Obwohl es heute etwas altmodisch klingt, war „Wie verdient man mit Freier Software Geld?“ noch vor ein paar Jahren eine sehr häufig gestellte Frage. Heute hat sich diese Frage weiterentwickelt zu „Welche erfolgreichen Geschäftsmodelle können basierend auf Freier Software eingesetzt werden?“

Diese Frage ist bereits viel konkreter und sie kam mehrmals während der Diskussionen um die Europäische Software-Strategie auf, mit Hinweisen auf bemerkenswerte Beiträge verschiedener Personen wie z.B. Matthew Aslett, Carlo Daffara oder Matt Asay. Eine weitere Person, die sich vor kurzem mit der Antwort auf diese Frage beschäftigt hat, ist Anoop John, den ich vor zwei Jahren in Kerala traf.
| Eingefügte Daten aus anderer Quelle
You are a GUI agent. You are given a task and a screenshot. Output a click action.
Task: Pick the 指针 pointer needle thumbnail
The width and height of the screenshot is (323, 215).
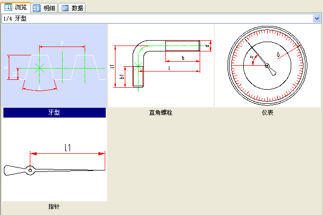(x=54, y=161)
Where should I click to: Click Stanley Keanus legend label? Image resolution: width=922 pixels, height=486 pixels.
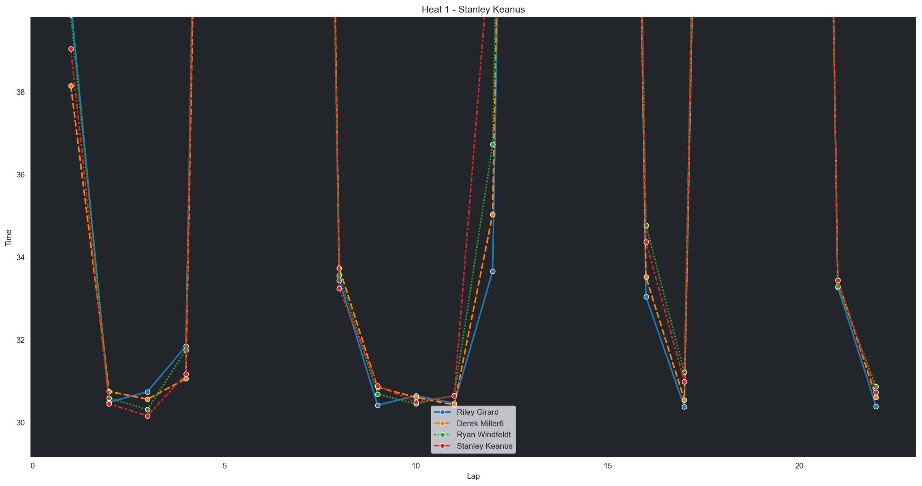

Nachdem ich mehrere Jahre in diesem Bereich praktisch tätig gewesen bin, Unternehmern geholfen habe, funktionierende Geschäftsmodelle zu finden, die Fragen von Freie-Software-Unternehmen diskutiert habe und die Diversität einer Gemeinschaft kennengelernt habe, die gleichzeitig kommerziell und nicht-kommerziell ist, sind mir einige Dinge aufgefallen, die ich nicht für mich behalten möchte.

Punkt 1: Denken Sie klar

Um Geschäftsstrategien zu entwickeln, ist es zunächst notwendig, ein klares Verständnis für die verschiedenen Aspekte zu haben, die Sie angehen wollen. Leider wird dies durch die weitverbreitete mehrdeutige Verwendung einiger Begriffe für fundamental verschiedene Konzepte und Sachverhalte nicht gerade leichter gemacht, z.B. indem „Open Source“ für ein Software-Modell, ein Entwicklungsmodell oder ein Geschäftsmodell verwendet wird.
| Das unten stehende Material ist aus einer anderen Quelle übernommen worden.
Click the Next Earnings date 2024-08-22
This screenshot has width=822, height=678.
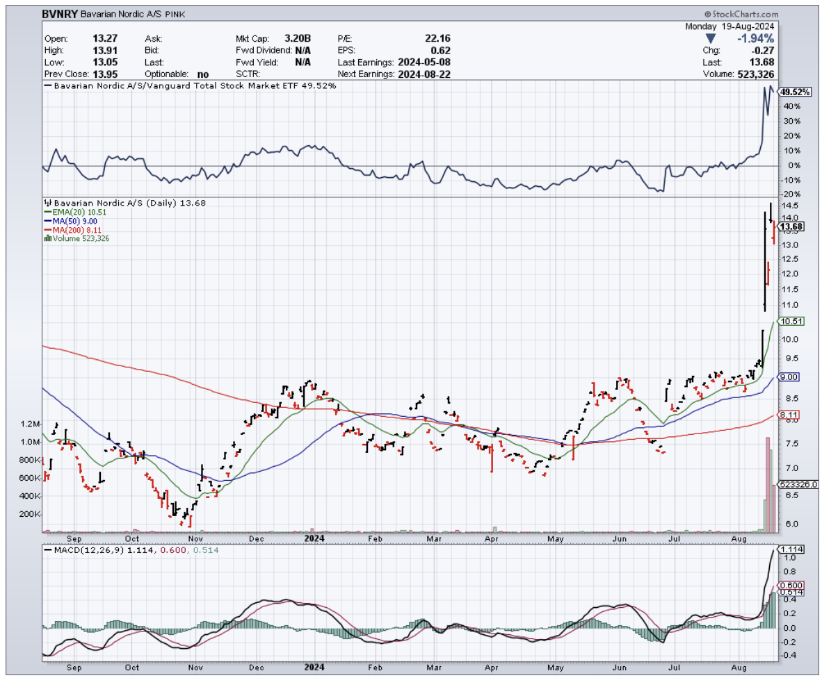[x=423, y=74]
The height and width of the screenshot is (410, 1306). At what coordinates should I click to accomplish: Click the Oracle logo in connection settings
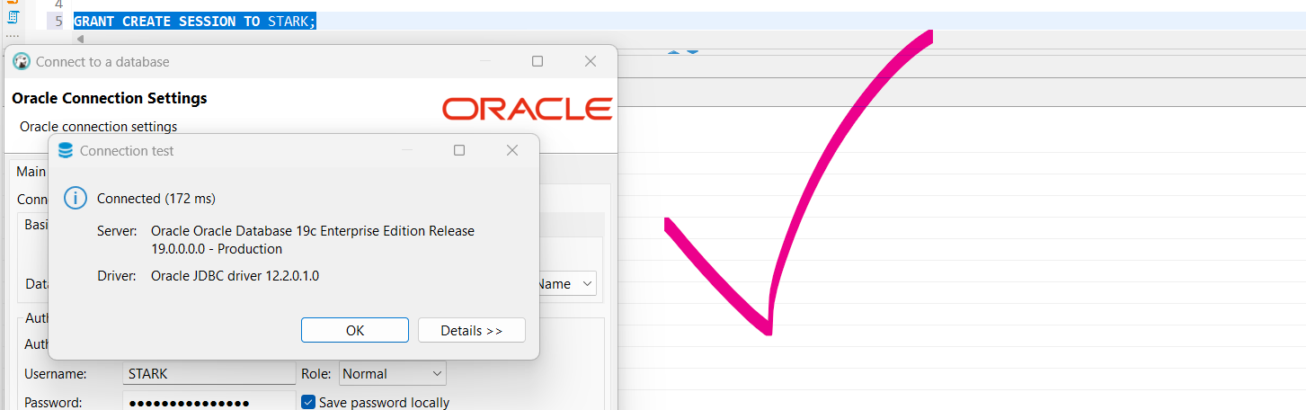point(527,109)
Diese Modelle sind orthogonal zueinander wie die Achsen eines dreidimensionalen Koordinatensystems, ihre zugehörigen Unterscheidungsmerkmale sind Kontrolle (Software-Modell), Zusammenarbeit (Entwicklungsmodell) und Ertrag (Geschäftsmodell).

Diese drei Achsen spannen den Raum auf, in dem sich jedes Software-Projekt und jedes Produkt eines Unternehmens frei positionieren kann. Das heißt nicht, dass alle diese Kombinationen erfolgreich sein werden. Ein auf Lock-in-Strategien basierendes Ertragsmodell mit schnell aufeinanderfolgenden kostenpflichtigen Upgrade-Zyklen wird wahrscheinlich nicht mit Freier Software als zugrundeliegendem Software-Modell funktionieren. Dieser Ansatz basiert typischerweise auf einem proprietären Software-Modell, bei dem das Geschäftsmodell eine obligatorischen Zahlung als eine der Bedingungen für die Erteilung einer Lizenz hat.
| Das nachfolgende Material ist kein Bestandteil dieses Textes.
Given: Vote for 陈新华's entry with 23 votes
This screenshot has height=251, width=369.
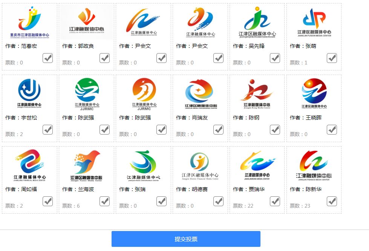Looking at the screenshot, I should click(332, 201).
Bemerkenswerterweise überlappen sich die Geschäftsmodelle die auf Basis der unterschiedlichen Software-Modellen möglich sind, viel stärker, als normalerweise angenommen wird. Die grundsätzlich gewährten Rechte des Freie-Software-Modells machen es im Allgemeinen unmöglich, an die Erteilung einer Lizenz Bedingungen zu knüpfen, einschließlich der Bedingung eines Geldtransfers. Aber es ist möglich, im Geschäftsmodell sehr ähnliche Ertragsquellen durch vertragliche Konstrukte, Markenrechte und/oder Zertifizierung zu schaffen.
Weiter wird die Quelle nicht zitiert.